Problem details:
Scan the records below, and wherever a line has the word "Delete", pull it out.

Raw data:

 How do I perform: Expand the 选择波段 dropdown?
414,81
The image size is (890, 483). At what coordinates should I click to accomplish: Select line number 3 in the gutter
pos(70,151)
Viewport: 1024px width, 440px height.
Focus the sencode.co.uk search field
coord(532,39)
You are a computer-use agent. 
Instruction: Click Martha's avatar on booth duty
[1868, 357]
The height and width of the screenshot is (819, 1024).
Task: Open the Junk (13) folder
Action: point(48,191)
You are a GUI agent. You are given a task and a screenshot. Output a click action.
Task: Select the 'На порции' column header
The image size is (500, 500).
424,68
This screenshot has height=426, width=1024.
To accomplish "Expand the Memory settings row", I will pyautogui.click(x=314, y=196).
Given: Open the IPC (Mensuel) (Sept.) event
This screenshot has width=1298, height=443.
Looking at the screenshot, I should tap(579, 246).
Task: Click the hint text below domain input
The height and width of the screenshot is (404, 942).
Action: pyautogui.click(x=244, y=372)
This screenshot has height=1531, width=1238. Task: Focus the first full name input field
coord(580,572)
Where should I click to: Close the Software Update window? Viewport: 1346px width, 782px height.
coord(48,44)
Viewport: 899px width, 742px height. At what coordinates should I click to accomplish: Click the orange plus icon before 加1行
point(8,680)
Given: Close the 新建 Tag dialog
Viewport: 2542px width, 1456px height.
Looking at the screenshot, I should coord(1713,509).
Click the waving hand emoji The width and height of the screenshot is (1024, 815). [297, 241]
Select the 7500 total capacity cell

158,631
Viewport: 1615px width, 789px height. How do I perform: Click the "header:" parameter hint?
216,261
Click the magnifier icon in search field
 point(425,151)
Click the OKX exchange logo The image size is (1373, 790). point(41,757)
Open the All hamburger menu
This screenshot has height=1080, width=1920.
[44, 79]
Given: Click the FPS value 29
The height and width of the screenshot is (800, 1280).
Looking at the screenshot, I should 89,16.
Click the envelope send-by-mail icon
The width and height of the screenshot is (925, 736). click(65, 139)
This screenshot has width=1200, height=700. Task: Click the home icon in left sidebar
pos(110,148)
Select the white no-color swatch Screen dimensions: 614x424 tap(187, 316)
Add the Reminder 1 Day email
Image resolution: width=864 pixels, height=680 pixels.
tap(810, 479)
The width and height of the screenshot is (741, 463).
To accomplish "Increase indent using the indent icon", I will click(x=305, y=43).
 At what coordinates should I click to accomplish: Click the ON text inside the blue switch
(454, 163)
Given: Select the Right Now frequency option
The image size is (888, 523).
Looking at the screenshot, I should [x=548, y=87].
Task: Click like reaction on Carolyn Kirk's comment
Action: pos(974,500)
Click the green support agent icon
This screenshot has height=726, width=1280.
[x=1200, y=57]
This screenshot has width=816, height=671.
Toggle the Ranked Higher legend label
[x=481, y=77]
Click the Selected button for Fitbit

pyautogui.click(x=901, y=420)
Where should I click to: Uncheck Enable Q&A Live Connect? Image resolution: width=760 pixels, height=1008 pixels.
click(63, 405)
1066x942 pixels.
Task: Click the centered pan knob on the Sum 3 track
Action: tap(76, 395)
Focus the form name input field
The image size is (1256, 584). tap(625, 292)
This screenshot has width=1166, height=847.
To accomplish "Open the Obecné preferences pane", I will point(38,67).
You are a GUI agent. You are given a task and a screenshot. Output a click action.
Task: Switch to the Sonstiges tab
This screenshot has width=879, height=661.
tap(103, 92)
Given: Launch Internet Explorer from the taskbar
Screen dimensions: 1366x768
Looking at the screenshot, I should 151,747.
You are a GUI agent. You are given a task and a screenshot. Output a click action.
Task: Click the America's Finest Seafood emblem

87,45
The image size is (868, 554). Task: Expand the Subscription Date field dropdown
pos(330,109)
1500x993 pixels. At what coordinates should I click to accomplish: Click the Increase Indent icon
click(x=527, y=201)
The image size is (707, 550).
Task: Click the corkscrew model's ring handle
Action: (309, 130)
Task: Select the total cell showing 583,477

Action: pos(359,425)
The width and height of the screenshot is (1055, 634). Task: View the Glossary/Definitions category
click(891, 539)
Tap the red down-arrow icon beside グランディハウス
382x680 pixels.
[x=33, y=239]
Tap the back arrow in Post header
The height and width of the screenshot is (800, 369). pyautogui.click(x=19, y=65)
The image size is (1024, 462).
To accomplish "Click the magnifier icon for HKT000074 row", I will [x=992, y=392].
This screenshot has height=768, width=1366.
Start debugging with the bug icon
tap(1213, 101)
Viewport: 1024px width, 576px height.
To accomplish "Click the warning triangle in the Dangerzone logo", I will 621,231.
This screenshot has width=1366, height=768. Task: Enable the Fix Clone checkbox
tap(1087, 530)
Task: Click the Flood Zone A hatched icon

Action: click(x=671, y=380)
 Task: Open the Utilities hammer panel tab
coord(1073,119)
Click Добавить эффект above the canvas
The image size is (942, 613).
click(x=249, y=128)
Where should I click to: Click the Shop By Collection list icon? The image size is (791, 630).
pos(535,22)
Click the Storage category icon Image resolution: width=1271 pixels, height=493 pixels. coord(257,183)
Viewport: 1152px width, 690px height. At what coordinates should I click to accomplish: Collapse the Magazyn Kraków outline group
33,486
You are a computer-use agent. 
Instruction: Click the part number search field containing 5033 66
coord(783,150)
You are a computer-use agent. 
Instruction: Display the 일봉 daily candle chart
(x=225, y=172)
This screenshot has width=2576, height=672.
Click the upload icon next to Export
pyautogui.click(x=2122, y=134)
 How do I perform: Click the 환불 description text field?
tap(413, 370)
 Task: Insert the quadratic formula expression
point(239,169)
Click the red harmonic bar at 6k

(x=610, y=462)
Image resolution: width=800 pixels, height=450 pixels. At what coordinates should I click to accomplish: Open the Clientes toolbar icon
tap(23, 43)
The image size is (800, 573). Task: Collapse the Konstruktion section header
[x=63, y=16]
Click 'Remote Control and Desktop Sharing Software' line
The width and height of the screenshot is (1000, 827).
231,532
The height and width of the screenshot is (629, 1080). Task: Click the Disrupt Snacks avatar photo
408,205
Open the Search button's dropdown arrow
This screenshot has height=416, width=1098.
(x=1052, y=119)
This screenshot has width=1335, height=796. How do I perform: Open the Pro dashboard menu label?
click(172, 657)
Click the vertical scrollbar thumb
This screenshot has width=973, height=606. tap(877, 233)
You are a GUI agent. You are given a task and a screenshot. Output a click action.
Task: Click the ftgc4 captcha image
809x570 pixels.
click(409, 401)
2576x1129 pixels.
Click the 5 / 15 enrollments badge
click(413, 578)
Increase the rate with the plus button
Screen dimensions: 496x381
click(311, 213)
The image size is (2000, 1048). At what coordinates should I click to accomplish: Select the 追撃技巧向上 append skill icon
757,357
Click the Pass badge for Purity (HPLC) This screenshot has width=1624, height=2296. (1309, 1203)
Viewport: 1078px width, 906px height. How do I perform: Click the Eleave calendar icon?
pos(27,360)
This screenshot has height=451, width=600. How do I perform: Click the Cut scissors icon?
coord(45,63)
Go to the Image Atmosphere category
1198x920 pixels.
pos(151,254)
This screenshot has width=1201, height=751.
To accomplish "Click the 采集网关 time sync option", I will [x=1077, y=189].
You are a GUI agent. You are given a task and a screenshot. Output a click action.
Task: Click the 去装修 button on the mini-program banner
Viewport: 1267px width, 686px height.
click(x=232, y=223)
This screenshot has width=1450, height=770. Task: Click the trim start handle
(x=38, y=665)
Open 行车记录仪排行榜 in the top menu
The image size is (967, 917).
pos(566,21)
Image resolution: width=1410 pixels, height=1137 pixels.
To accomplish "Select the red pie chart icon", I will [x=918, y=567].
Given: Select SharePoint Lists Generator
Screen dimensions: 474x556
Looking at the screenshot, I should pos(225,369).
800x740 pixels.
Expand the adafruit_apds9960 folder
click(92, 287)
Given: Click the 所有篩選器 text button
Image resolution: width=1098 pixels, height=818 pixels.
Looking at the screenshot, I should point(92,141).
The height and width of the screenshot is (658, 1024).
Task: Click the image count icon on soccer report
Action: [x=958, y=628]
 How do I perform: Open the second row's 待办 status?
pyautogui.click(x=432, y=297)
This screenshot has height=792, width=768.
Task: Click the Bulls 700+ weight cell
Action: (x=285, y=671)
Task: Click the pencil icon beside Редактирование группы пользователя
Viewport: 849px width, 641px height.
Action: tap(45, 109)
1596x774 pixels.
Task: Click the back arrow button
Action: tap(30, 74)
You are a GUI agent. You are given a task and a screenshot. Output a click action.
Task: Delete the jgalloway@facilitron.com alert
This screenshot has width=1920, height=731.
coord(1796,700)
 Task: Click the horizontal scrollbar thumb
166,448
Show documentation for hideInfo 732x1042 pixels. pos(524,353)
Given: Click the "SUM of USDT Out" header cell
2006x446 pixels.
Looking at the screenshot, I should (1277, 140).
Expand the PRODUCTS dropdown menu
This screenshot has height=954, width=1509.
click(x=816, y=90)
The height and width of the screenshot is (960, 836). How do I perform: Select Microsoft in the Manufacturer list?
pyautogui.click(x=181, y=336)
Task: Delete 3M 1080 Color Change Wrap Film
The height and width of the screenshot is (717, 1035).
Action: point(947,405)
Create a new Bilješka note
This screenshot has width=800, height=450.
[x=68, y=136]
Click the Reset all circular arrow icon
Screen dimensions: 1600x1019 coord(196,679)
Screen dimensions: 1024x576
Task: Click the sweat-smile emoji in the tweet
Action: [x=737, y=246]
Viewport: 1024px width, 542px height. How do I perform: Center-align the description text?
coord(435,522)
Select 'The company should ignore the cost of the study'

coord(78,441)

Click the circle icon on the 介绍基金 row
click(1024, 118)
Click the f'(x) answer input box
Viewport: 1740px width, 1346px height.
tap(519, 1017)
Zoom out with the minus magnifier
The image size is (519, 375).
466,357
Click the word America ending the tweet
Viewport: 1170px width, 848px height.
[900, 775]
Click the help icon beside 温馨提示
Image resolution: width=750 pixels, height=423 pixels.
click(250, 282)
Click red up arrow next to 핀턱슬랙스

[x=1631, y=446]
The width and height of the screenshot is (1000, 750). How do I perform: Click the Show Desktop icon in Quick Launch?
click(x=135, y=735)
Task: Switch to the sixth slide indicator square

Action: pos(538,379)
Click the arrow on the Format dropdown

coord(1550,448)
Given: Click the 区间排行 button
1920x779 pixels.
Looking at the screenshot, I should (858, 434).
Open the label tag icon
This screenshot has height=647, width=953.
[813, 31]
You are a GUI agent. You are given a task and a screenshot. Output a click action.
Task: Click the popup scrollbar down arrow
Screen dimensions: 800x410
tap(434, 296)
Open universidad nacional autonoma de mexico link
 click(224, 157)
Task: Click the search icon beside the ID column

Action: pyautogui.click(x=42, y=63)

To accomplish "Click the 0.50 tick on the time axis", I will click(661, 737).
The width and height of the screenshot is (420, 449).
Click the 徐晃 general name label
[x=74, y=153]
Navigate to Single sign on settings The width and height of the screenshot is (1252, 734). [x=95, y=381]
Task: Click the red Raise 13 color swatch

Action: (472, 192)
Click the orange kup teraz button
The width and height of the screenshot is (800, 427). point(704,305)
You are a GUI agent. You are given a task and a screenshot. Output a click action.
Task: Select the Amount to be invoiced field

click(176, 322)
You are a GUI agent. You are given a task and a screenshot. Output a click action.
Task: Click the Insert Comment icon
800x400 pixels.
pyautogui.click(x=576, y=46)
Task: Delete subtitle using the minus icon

Result:
Task: Delete the jgalloway@facilitron.com alert
Task: Delete 3M 1080 Color Change Wrap Film
Task: Delete subtitle using the minus icon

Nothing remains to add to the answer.